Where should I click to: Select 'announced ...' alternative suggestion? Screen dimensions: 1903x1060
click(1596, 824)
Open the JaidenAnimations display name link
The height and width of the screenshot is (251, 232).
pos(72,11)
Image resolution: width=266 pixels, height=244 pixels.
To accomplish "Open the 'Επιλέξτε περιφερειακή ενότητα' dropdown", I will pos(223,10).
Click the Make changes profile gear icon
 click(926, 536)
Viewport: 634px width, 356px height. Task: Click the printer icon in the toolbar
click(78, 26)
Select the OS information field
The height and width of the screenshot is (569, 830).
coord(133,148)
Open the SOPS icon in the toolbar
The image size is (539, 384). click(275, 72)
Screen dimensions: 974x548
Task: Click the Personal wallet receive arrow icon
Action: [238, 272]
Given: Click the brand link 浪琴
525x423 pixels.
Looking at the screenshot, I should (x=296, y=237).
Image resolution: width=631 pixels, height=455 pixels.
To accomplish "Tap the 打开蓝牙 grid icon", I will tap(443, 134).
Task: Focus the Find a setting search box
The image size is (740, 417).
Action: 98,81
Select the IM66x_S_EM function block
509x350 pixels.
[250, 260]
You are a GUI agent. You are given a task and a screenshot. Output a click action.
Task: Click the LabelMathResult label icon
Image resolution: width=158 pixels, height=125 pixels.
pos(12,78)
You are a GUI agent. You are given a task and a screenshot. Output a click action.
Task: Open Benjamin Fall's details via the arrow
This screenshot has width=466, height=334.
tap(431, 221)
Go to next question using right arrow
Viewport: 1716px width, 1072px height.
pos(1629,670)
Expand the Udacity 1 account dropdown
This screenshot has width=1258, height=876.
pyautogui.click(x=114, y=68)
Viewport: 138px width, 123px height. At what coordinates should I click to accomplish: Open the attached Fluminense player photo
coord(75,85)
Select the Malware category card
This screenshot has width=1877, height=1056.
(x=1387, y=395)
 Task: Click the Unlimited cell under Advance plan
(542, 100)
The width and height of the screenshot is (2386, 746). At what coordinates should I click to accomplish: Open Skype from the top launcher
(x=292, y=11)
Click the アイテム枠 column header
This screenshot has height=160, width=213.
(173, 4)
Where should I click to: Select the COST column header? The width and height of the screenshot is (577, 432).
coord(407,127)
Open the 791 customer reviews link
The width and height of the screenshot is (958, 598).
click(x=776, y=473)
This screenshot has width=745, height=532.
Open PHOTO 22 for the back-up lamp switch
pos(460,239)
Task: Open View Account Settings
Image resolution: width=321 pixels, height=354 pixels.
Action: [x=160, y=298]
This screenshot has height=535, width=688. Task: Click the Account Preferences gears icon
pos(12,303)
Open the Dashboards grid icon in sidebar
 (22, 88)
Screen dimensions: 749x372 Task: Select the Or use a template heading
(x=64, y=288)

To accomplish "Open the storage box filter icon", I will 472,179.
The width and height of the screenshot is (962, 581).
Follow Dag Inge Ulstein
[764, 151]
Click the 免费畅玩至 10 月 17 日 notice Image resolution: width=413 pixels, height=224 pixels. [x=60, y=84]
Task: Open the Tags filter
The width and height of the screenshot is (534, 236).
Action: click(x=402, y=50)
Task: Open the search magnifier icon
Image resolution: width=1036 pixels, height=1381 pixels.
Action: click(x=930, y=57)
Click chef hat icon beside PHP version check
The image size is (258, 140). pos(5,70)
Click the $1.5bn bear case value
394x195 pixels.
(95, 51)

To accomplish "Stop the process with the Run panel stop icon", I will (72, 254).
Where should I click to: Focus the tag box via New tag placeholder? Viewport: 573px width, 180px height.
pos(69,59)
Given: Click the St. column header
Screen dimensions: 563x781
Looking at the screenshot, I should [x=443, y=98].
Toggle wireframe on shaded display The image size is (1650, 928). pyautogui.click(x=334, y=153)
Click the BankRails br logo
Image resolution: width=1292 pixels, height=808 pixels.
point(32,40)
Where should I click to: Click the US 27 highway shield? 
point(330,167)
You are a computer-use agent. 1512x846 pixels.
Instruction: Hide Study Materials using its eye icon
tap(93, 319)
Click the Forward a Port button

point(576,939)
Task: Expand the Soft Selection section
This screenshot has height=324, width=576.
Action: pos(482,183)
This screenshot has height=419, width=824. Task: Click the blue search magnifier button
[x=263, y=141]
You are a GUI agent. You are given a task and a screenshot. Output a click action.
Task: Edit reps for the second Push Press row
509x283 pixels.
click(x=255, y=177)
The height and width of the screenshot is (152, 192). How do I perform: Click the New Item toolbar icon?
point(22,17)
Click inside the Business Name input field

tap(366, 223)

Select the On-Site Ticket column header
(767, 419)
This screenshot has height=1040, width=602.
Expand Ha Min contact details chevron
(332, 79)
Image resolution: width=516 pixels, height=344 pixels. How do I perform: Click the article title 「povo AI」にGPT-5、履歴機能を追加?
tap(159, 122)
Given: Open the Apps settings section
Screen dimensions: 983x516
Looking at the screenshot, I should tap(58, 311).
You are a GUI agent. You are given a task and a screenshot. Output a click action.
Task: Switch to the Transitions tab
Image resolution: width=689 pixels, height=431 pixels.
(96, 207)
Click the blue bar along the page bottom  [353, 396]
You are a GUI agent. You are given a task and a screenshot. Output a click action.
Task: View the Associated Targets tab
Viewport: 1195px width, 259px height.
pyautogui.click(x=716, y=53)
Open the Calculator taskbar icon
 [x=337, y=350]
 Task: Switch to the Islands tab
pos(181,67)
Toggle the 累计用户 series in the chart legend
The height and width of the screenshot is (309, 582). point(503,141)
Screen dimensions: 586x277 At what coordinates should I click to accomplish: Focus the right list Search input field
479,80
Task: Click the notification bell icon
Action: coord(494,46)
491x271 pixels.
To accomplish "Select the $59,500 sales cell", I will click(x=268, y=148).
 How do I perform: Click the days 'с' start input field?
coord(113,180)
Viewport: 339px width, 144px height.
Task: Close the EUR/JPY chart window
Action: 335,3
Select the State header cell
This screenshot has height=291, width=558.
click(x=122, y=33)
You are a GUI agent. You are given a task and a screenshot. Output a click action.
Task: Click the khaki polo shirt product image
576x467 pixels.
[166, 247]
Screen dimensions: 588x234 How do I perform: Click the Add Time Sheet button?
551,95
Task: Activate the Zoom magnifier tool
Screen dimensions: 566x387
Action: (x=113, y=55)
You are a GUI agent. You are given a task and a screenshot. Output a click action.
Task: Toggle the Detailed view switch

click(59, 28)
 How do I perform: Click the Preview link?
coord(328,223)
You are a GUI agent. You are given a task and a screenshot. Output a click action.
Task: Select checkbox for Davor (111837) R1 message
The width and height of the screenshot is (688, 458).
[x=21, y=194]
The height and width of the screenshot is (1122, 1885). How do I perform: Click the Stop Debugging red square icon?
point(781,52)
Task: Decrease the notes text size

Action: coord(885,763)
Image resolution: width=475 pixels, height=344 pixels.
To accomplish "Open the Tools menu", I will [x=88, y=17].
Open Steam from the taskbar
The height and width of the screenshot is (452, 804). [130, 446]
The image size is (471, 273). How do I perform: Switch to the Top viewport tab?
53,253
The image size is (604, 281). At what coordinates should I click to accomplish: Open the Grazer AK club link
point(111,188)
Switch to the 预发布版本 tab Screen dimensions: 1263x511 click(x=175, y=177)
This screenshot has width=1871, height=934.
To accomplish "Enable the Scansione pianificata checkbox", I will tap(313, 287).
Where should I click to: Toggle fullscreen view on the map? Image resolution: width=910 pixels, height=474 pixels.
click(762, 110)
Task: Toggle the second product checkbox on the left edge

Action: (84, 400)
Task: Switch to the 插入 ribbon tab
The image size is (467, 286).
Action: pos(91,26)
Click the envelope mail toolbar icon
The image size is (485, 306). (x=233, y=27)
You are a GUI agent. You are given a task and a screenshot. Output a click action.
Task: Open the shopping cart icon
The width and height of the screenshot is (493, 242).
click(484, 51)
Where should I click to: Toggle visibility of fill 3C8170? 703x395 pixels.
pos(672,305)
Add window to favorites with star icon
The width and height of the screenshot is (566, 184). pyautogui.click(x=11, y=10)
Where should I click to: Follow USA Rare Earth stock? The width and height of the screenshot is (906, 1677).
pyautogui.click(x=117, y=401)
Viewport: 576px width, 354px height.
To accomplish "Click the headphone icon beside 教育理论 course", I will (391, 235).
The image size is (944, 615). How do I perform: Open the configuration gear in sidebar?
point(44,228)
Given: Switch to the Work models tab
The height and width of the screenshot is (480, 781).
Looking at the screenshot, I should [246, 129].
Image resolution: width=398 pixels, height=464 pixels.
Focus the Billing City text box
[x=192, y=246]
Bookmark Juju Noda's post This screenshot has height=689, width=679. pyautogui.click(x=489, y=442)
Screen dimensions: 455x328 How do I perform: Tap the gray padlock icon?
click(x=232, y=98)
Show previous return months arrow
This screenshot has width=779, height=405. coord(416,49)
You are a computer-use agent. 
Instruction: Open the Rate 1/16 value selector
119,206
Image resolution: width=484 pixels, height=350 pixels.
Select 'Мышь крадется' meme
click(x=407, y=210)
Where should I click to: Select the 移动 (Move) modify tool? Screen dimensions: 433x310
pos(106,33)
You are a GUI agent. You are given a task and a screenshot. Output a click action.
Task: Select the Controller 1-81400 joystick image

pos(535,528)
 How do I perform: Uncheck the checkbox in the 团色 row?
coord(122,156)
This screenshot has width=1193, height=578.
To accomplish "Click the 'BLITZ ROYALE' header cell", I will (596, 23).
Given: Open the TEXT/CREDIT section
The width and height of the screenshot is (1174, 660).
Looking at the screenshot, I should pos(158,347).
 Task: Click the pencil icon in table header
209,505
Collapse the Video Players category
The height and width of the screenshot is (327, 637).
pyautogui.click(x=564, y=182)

--------------------------------

--- Exercise objective ---
Transcribe the records above verbatim, beginning with the line that contains "The image size is (604, 281)." and continuing through the line that contains "click(x=407, y=210)", with both of those lines included.

--- Solution to this problem ---
The image size is (604, 281). At what coordinates should I click to accomplish: Open the Grazer AK club link
point(111,188)
Switch to the 预发布版本 tab Screen dimensions: 1263x511 click(x=175, y=177)
This screenshot has width=1871, height=934.
To accomplish "Enable the Scansione pianificata checkbox", I will tap(313, 287).
Where should I click to: Toggle fullscreen view on the map? Image resolution: width=910 pixels, height=474 pixels.
click(762, 110)
Task: Toggle the second product checkbox on the left edge

Action: (84, 400)
Task: Switch to the 插入 ribbon tab
The image size is (467, 286).
Action: pos(91,26)
Click the envelope mail toolbar icon
The image size is (485, 306). (x=233, y=27)
You are a GUI agent. You are given a task and a screenshot. Output a click action.
Task: Open the shopping cart icon
The width and height of the screenshot is (493, 242).
click(484, 51)
Where should I click to: Toggle visibility of fill 3C8170? 703x395 pixels.
pos(672,305)
Add window to favorites with star icon
The width and height of the screenshot is (566, 184). pyautogui.click(x=11, y=10)
Where should I click to: Follow USA Rare Earth stock? The width and height of the screenshot is (906, 1677).
pyautogui.click(x=117, y=401)
Viewport: 576px width, 354px height.
To accomplish "Click the headphone icon beside 教育理论 course", I will (391, 235).
The image size is (944, 615). How do I perform: Open the configuration gear in sidebar?
point(44,228)
Given: Switch to the Work models tab
The height and width of the screenshot is (480, 781).
Looking at the screenshot, I should [246, 129].
Image resolution: width=398 pixels, height=464 pixels.
Focus the Billing City text box
[x=192, y=246]
Bookmark Juju Noda's post This screenshot has height=689, width=679. pyautogui.click(x=489, y=442)
Screen dimensions: 455x328 How do I perform: Tap the gray padlock icon?
click(x=232, y=98)
Show previous return months arrow
This screenshot has width=779, height=405. coord(416,49)
You are a computer-use agent. 
Instruction: Open the Rate 1/16 value selector
119,206
Image resolution: width=484 pixels, height=350 pixels.
Select 'Мышь крадется' meme
click(x=407, y=210)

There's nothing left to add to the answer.